The mathematics of optimization for deep learning

If you could name what contributes the most to a neural network's performance, what would be your guess?

This is a complex question, as performance depends on several factors. The one usually taking the spotlight is the network architecture. However, this is only one among many essential components. An often overlooked contributor to a performant algorithm is the optimizer used to fit the model.

To illustrate the complexity of optimizing, consider a ResNet18 architecture that has $11689512$ parameters. Finding an optimal parameter configuration is the same as locating a point in the $11689512$-dimensional space. If we brute force this, we might divide this space up to a grid, selecting $10$ points along each dimension. Then, we have to check $10^{11689512}$ possible configurations, calculate the loss function for each of them and find the one with minimal loss. To put this number in perspective, the observable universe has about $10^{83}$ atoms, and it is estimated to be $4.32 \times 10^{17}$ seconds (~$13.7$ billion years) old. If we check as many parameter configurations in each second as the number of atoms starting from the Big Bang, we would have been able to check $4.32 \times 10^{1411}$ points until now.

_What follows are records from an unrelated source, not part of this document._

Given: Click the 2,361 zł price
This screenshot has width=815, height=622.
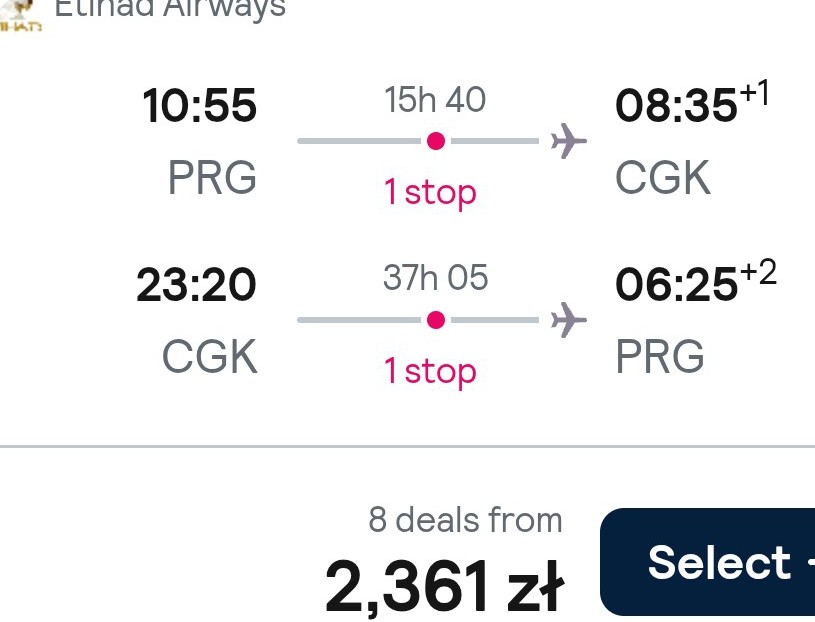Looking at the screenshot, I should (x=444, y=587).
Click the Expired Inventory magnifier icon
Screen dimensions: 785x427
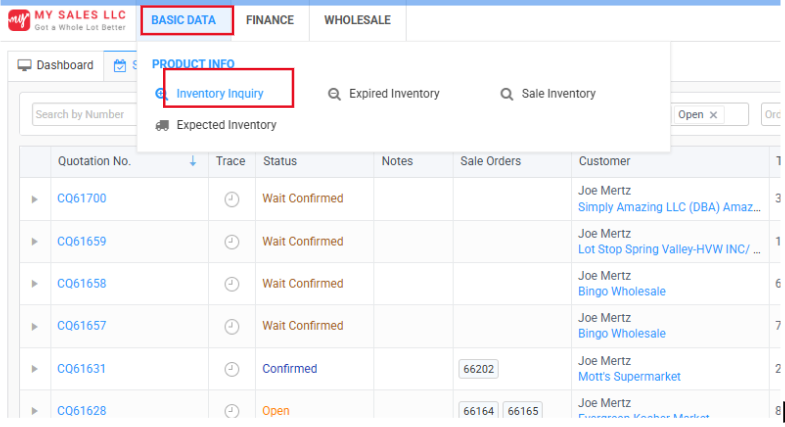(x=334, y=94)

To say that this is not even close is an understatement. The grid size is still approximately $10^{8284}$ times larger than we could check if we would have every atom in the universe check a configuration since the Big Bang.

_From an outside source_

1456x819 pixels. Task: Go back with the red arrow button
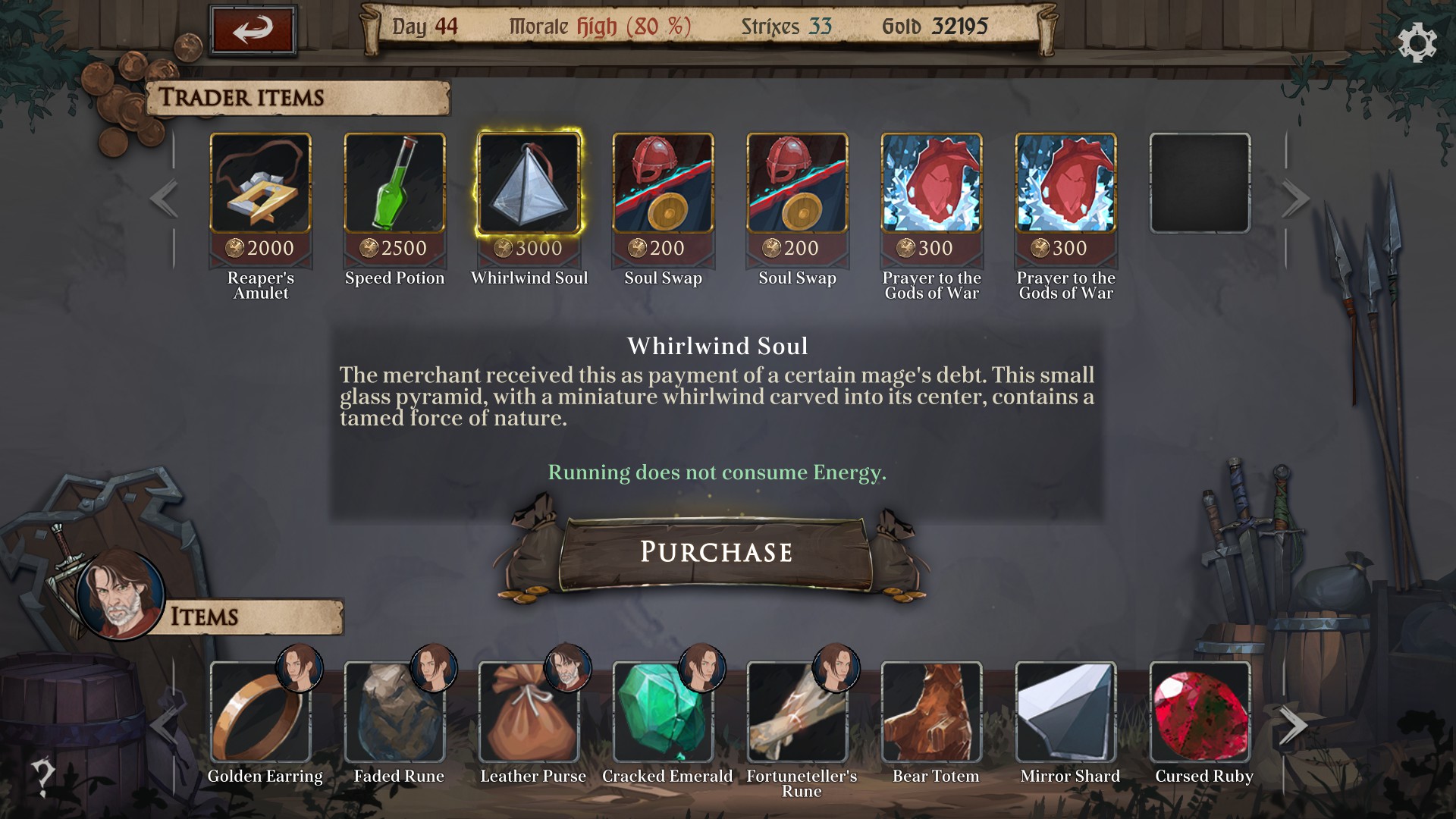[253, 30]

So, optimizers are pretty important. Without optimizers, deep learning would not be possible. They manage this incomprehensible complexity, allowing you to train the neural networks in days instead of billions of years. In the following, we will take a deep dive into the mathematics of optimizers and see how they handle this seemingly impossible task.

The basics of optimization

Let's start simple and suppose that we have a function of one variable which we would like to maximize. (In a machine learning context, we generally aim to minimize the loss, but minimizing some function $\textstyle f$ is the same as maximizing $-f$.) For instance, we define

$f(x)=25\sin(x) - x^2,$

which looks like the following if we plot its graph.

An obvious method to optimize would be to divide the line into a grid, check the value of every point and select the one where the function is maximized. As we have seen in the introduction, this is not scalable. Thus, we must look for another solution.

Let's imagine that this is a mountain landscape, and we are climbers trying to reach the peak! Suppose that we are at the location marked with a red dot.

If we want to find the peak, which direction should we go? Of course, we should go where the slope is increasing. The derivative of a function formalizes this concept. Mathematically, the derivative is defined by

$\frac{df(x)}{dx} = f^\prime(x) = \lim_{y \to x} \frac{f(x) - f(y)}{x - y}.$

Although this quantity seems mysterious at first glance, it has a straightforward geometric meaning. Let's look at the function more closely around the point $\textstyle x$, where we take the derivative.

For any $\textstyle x$ and $\textstyle y$, the line passing through $f(x)$ and $f(y)$ is defined by the equation

$l(t) = \frac{f(x) - f(y)}{x - y} (t - x) + f(x)$

In general, if we have any line defined by $at + b$ for some $\textstyle a$ and $\textstyle b$, the quantity $\textstyle a$ is called the slope of the line. This can be negative and positive as well. Lines with a positive slope go upward, while negative ones go downward. Higher values in absolute value mean steeper lines. If we let $\textstyle y$ get closer and closer to $\textstyle x$ as it is in the definition of derivative, we see that the line becomes the tangent of the function graph at $\textstyle x$.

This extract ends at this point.